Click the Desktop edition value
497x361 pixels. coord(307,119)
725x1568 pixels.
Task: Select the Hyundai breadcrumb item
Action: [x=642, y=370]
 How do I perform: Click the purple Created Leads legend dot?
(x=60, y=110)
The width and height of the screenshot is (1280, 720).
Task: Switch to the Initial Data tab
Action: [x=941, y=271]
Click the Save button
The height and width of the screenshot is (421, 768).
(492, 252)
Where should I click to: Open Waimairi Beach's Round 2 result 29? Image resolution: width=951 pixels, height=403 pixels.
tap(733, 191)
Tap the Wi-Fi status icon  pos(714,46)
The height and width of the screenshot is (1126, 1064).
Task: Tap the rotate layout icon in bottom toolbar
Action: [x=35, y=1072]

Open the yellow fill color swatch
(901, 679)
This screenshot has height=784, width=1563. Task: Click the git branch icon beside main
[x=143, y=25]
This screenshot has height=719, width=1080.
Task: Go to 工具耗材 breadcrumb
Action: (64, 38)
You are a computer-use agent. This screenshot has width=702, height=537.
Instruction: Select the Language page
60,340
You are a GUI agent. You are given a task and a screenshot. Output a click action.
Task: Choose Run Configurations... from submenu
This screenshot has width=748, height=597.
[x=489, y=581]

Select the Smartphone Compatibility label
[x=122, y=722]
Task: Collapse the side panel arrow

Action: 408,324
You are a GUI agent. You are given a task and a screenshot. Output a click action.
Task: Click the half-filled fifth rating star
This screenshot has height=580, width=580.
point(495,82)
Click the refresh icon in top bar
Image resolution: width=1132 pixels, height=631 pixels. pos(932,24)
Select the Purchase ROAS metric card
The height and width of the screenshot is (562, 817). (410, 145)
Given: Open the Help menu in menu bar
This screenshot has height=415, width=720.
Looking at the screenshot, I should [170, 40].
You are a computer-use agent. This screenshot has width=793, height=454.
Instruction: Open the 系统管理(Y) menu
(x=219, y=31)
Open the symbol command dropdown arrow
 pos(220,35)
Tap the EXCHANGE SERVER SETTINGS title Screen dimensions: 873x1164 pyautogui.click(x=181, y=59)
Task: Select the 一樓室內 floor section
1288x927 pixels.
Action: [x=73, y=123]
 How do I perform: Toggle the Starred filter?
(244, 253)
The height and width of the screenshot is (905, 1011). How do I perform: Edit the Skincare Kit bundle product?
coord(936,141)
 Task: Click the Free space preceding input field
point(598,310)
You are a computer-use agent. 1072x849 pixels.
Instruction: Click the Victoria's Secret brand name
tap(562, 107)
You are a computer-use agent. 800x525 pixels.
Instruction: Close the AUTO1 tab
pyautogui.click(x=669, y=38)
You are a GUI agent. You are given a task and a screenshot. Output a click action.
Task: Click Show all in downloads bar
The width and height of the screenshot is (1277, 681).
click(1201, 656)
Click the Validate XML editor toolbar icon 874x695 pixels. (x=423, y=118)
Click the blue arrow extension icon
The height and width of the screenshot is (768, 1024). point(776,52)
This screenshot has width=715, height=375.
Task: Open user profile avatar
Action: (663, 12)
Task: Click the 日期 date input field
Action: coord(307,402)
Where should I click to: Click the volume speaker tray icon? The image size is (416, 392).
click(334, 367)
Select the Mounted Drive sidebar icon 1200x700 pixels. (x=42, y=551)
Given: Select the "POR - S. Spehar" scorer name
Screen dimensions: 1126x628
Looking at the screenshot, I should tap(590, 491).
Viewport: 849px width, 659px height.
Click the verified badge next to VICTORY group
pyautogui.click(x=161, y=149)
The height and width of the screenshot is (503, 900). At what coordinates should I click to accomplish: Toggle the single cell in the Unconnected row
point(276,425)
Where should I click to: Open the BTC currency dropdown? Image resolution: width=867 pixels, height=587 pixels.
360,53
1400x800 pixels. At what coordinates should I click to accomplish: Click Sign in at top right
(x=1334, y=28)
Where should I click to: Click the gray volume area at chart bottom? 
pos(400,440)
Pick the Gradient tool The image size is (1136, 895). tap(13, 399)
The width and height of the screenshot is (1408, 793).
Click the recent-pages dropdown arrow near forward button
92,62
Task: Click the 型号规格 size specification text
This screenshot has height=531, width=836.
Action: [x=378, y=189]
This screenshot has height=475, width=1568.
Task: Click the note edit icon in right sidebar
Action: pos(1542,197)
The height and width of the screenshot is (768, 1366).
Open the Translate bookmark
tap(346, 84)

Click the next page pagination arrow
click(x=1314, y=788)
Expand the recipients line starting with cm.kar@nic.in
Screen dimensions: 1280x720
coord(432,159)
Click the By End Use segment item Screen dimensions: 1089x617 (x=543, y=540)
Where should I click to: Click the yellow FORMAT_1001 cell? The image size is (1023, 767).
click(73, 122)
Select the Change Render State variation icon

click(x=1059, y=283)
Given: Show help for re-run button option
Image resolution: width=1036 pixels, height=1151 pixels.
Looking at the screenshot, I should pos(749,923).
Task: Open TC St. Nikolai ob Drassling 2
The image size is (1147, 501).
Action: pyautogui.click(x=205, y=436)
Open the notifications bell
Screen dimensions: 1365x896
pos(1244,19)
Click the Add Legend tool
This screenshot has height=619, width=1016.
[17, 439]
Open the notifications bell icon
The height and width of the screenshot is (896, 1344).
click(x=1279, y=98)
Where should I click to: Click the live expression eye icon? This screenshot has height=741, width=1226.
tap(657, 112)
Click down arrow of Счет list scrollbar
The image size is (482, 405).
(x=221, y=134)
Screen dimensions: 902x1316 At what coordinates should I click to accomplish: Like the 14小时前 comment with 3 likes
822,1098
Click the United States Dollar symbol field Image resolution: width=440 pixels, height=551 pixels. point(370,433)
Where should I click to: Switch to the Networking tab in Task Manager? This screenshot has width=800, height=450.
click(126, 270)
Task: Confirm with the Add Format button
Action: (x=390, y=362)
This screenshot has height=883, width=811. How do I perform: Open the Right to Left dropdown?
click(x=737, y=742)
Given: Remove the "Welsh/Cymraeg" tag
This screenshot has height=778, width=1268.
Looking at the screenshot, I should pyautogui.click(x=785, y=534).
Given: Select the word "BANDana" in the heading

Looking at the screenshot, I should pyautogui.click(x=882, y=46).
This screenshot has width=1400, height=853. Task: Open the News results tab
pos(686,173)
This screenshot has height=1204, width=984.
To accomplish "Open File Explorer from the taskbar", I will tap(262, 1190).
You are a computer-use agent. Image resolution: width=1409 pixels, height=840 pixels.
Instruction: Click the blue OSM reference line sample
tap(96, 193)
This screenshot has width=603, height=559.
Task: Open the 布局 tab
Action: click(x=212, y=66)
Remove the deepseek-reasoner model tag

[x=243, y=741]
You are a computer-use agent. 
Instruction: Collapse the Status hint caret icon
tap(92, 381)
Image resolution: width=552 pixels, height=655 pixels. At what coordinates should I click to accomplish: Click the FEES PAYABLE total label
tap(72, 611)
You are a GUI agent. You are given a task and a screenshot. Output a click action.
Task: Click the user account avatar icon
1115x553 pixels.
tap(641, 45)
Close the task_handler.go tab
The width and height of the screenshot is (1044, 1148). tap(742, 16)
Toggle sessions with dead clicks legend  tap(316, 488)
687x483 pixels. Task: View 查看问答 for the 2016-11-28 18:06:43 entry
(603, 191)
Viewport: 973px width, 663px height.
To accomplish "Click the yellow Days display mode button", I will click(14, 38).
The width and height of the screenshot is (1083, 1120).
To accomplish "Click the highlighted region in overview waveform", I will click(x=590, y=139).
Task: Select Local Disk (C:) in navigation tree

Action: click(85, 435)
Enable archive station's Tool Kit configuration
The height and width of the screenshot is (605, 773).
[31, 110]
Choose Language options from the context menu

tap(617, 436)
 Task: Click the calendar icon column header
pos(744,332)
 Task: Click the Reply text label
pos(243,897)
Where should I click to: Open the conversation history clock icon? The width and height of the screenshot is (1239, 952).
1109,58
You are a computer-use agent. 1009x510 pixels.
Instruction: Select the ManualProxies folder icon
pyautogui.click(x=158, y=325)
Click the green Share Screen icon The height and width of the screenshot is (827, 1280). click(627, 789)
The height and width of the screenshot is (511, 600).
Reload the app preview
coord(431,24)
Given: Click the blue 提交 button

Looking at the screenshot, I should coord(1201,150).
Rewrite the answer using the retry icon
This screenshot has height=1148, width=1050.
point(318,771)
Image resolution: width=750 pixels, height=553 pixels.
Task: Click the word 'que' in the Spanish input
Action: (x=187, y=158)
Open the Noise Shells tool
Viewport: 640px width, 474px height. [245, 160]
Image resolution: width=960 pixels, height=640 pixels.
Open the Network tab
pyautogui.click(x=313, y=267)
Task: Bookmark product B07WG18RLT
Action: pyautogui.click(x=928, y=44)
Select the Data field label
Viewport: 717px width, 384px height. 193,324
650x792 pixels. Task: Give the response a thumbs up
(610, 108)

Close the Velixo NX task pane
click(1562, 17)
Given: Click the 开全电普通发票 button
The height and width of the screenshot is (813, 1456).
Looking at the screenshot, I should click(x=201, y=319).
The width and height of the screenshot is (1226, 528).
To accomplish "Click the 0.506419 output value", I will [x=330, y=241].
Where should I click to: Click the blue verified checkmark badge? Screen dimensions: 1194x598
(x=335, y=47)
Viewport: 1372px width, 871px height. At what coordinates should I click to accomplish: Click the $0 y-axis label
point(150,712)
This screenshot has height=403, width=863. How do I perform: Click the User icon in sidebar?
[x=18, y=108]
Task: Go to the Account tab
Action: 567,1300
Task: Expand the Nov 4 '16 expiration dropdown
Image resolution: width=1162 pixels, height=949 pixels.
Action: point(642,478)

▶ EXERCISE DESCRIPTION: Using the entries above, give back exactly the line containing "Where should I click to: Click the live", the line containing "This screenshot has height=1204, width=984.", and every line between them, and nothing else.

▶ EXERCISE RESPONSE:
Where should I click to: Click the live expression eye icon? This screenshot has height=741, width=1226.
tap(657, 112)
Click down arrow of Счет list scrollbar
The image size is (482, 405).
(x=221, y=134)
Screen dimensions: 902x1316 At what coordinates should I click to accomplish: Like the 14小时前 comment with 3 likes
822,1098
Click the United States Dollar symbol field Image resolution: width=440 pixels, height=551 pixels. point(370,433)
Where should I click to: Switch to the Networking tab in Task Manager? This screenshot has width=800, height=450.
click(126, 270)
Task: Confirm with the Add Format button
Action: (x=390, y=362)
This screenshot has height=883, width=811. How do I perform: Open the Right to Left dropdown?
click(x=737, y=742)
Given: Remove the "Welsh/Cymraeg" tag
This screenshot has height=778, width=1268.
Looking at the screenshot, I should pyautogui.click(x=785, y=534).
Given: Select the word "BANDana" in the heading

Looking at the screenshot, I should pyautogui.click(x=882, y=46).
This screenshot has width=1400, height=853. Task: Open the News results tab
pos(686,173)
This screenshot has height=1204, width=984.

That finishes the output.